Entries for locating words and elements
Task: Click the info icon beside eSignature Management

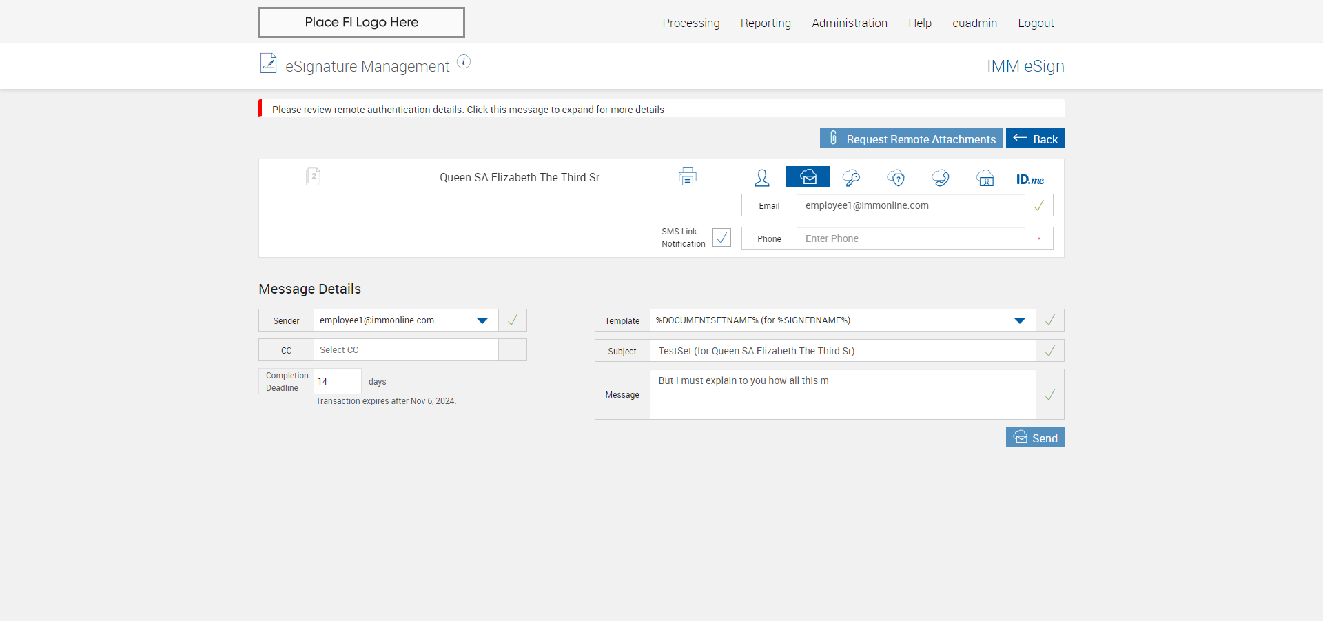Action: click(464, 62)
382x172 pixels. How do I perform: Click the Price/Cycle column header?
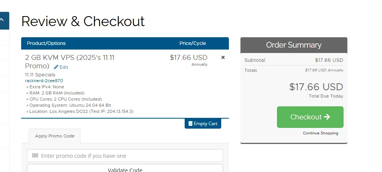point(192,43)
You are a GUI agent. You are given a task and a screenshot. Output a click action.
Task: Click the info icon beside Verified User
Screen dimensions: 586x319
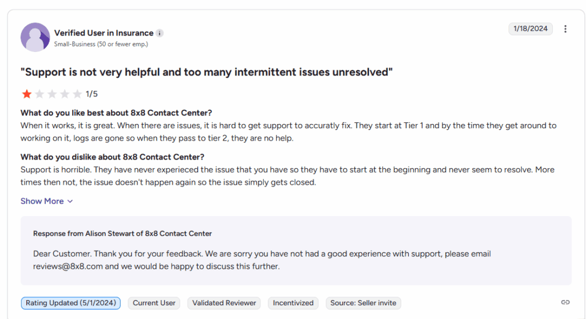pyautogui.click(x=160, y=33)
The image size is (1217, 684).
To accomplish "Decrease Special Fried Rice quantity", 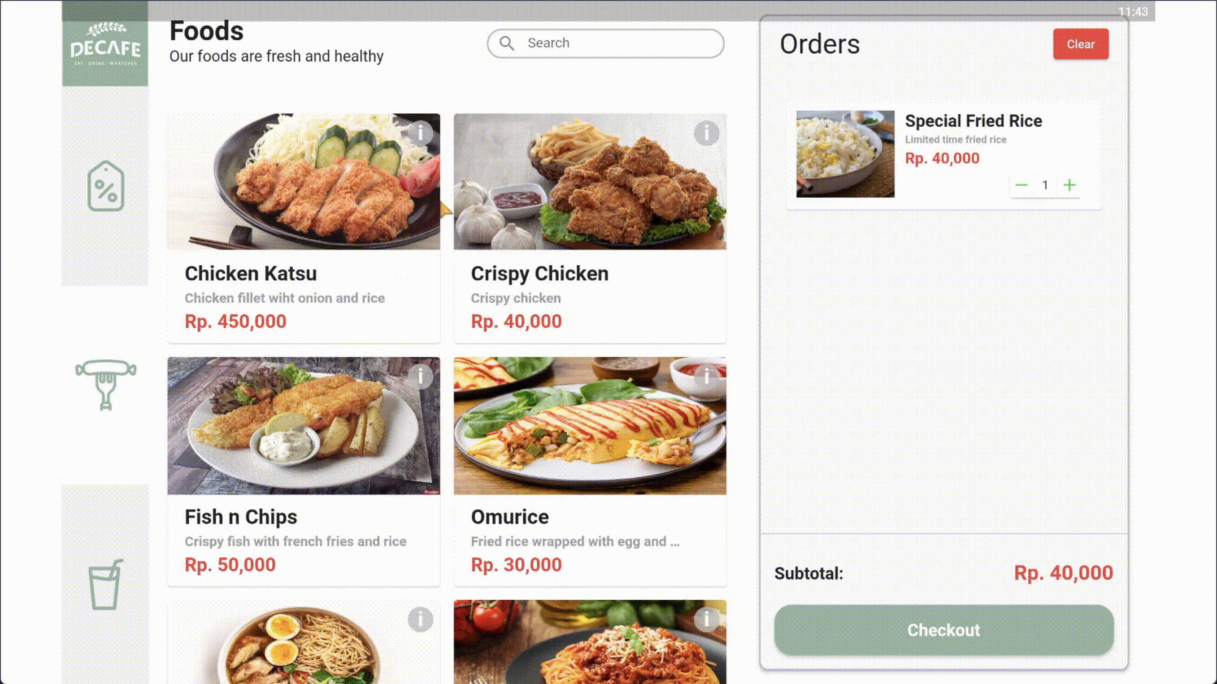I will pyautogui.click(x=1021, y=185).
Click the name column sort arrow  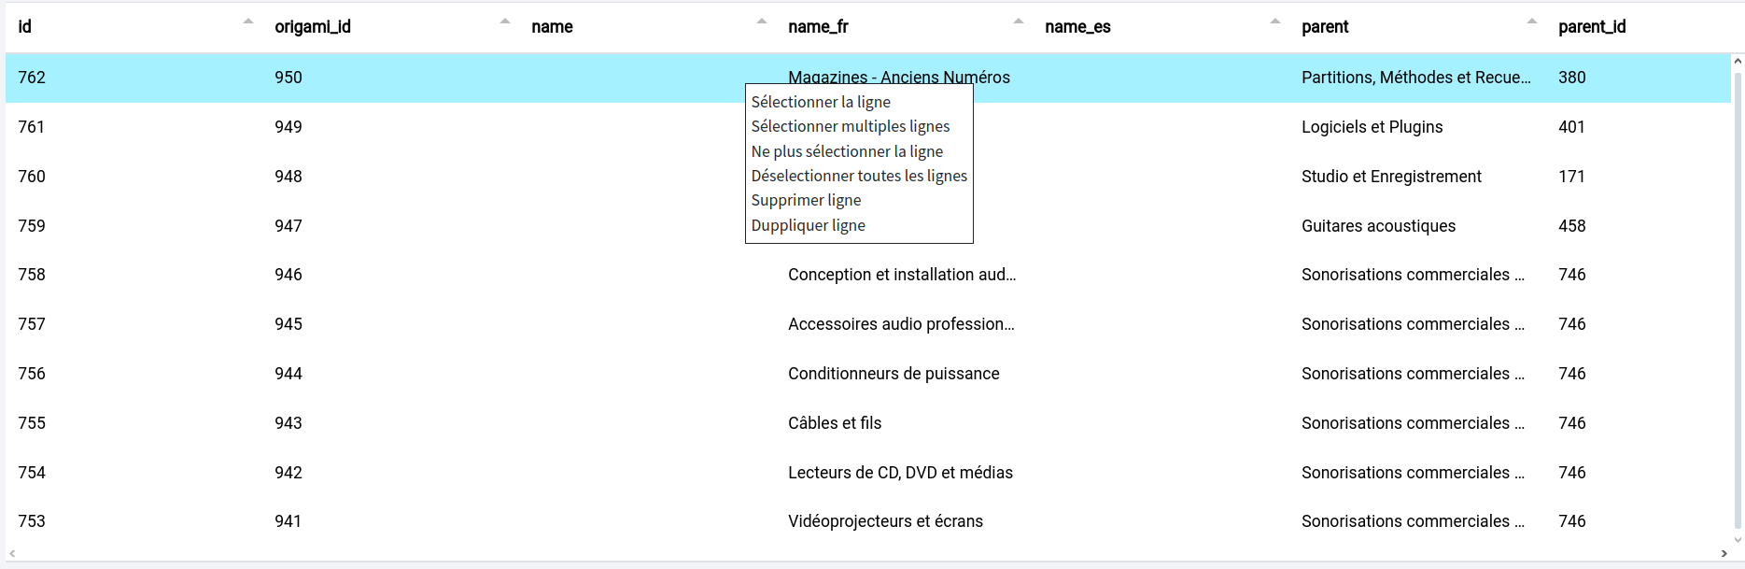tap(762, 21)
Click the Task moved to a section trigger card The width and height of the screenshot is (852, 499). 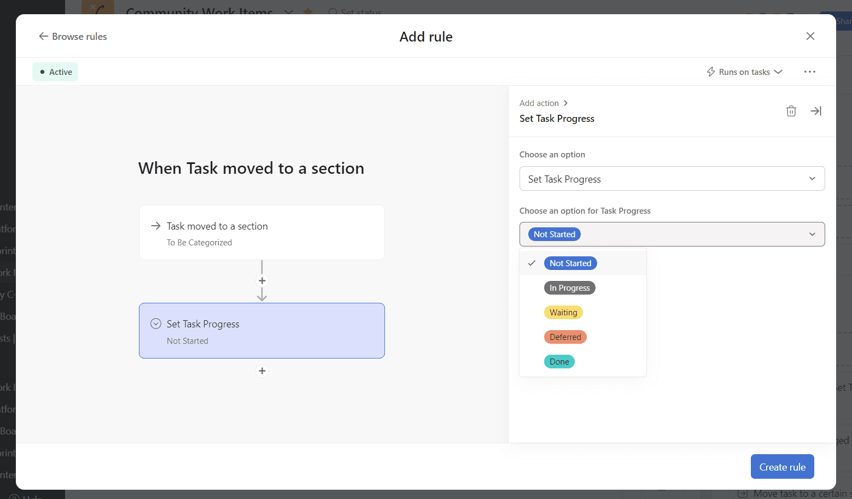pyautogui.click(x=262, y=232)
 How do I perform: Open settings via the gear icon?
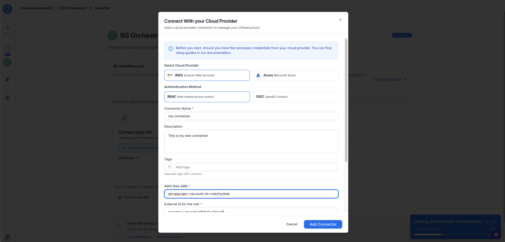coord(7,98)
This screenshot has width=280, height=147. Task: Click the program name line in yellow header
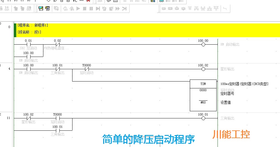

## Task goal
Copy everything from the start of the rows down to the line containing "point(192,43)", swapping "column header" for "column title" and leaving all else unchanged. Omit the pictures from your copy.

## Written reply
Task: Click the info icon beside eSignature Management

Action: click(464, 62)
382x172 pixels. How do I perform: Click the Price/Cycle column title?
point(192,43)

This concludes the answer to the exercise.